Impact
The vulnerability lies in the Bluetooth management stack of the Linux kernel, where the TLV data validation function reads the type byte of an advertising element before confirming that the element’s length fits within the supplied buffer. A malformed MGMT_OP_ADD_ADVERTISING request containing a length byte that marks the end of the buffer can cause the parser to read one byte past the data area, triggering a kernel out‑of‑bounds read. The resulting kernel panic is evidenced in KASAN reports and results in a full system denial of service.
Affected Systems
All Linux kernels that shipped before the patch are affected regardless of distribution, because the bug is present in the generic mgmt code. The flaw is exercised through the Bluetooth MGMT channel, so any system with the Bluetooth subsystem and a reachable management interface is vulnerable. The only protection is to apply the kernel update that moves the length check before the type inspection.
Risk and Exploitability
The CVSS score of 5.5 rates moderate severity, and the EPSS of < 1% indicates a very low probability of exploitation.
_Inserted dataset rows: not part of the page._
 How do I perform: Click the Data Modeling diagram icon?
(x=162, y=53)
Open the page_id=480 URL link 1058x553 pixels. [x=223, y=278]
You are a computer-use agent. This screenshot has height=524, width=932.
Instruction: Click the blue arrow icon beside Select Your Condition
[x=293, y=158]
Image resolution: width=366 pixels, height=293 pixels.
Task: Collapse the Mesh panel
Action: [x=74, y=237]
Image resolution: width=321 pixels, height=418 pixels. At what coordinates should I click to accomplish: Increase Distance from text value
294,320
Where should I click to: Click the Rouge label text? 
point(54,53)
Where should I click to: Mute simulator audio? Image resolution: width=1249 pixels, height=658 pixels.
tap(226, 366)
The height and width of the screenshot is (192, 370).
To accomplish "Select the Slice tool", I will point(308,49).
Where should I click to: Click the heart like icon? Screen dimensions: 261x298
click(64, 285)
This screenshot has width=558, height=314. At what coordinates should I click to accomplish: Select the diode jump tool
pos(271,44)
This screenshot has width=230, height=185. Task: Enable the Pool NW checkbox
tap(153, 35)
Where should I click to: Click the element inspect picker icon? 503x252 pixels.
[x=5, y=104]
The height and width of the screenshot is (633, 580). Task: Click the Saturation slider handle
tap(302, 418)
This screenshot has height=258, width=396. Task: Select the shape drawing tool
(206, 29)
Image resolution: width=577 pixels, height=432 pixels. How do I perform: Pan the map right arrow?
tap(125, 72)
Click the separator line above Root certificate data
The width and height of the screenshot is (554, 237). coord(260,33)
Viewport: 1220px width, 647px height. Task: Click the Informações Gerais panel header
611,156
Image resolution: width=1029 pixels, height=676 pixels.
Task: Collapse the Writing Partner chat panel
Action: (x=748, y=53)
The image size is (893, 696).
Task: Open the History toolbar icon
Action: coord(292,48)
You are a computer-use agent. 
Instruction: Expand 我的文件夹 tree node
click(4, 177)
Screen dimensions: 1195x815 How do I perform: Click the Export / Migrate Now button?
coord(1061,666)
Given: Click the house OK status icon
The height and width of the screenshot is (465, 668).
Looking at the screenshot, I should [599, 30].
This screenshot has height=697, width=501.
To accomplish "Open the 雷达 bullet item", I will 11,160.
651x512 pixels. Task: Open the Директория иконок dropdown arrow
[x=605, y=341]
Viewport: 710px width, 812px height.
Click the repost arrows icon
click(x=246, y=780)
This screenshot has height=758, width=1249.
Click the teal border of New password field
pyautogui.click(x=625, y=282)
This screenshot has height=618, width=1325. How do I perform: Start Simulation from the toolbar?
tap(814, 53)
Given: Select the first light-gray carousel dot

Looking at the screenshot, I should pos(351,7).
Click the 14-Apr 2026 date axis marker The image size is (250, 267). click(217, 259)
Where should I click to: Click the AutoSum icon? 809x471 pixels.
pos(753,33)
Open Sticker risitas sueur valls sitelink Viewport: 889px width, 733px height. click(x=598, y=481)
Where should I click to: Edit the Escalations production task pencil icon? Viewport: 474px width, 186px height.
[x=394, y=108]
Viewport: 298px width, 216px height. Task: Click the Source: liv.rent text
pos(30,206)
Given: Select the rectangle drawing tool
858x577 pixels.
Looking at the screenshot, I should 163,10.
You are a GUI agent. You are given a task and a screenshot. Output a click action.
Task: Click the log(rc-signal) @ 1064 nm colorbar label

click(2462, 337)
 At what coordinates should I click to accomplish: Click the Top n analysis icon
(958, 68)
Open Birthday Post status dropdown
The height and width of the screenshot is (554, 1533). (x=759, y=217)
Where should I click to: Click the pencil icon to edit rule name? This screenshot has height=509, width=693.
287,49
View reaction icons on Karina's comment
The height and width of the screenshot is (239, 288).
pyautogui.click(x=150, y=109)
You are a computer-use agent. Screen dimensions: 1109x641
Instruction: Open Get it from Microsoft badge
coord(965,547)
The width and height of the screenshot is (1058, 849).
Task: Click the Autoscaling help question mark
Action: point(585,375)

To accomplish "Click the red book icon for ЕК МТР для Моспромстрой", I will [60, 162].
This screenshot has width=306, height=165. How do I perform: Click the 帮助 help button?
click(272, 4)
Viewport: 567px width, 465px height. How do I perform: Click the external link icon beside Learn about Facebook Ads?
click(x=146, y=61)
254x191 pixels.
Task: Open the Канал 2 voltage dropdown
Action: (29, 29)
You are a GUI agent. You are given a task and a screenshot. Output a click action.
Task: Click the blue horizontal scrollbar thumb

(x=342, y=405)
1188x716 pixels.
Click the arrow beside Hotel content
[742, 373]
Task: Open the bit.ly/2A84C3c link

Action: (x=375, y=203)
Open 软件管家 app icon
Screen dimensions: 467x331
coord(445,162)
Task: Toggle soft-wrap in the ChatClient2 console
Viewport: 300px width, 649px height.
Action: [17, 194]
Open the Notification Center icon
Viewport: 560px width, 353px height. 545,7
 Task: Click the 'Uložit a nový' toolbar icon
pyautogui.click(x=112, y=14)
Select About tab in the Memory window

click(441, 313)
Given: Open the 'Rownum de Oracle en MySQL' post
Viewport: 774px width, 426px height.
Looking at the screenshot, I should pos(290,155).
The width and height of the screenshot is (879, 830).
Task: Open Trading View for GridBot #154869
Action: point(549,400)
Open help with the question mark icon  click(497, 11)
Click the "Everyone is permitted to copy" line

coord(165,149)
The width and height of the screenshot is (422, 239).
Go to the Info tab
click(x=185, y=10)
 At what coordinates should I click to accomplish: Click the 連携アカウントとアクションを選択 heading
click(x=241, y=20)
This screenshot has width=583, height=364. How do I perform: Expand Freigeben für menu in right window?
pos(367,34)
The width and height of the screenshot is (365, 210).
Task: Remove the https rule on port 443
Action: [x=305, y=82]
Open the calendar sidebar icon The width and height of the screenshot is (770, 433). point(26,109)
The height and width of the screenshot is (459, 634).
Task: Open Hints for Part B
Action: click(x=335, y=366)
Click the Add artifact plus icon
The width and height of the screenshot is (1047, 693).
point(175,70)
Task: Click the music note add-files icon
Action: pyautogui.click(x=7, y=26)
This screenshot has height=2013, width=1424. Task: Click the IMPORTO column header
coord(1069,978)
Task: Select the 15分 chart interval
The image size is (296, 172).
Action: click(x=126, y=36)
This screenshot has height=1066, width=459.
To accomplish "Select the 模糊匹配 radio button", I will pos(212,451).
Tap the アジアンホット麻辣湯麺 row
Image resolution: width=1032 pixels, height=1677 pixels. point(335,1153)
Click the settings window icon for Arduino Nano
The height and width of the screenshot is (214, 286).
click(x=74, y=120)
The vulnerability is not listed in CISA’s KEV catalog. Based on the description, it is inferred that an attacker would need to send a crafted MGMT_OP_ADD_ADVERTISING request via the Bluetooth MGMT interface, implying local proximity or a compromised local Bluetooth client. Once triggered, the kernel crash turns the device into a denial‑of‑service target that can be repeatedly abused if the interface remains enabled.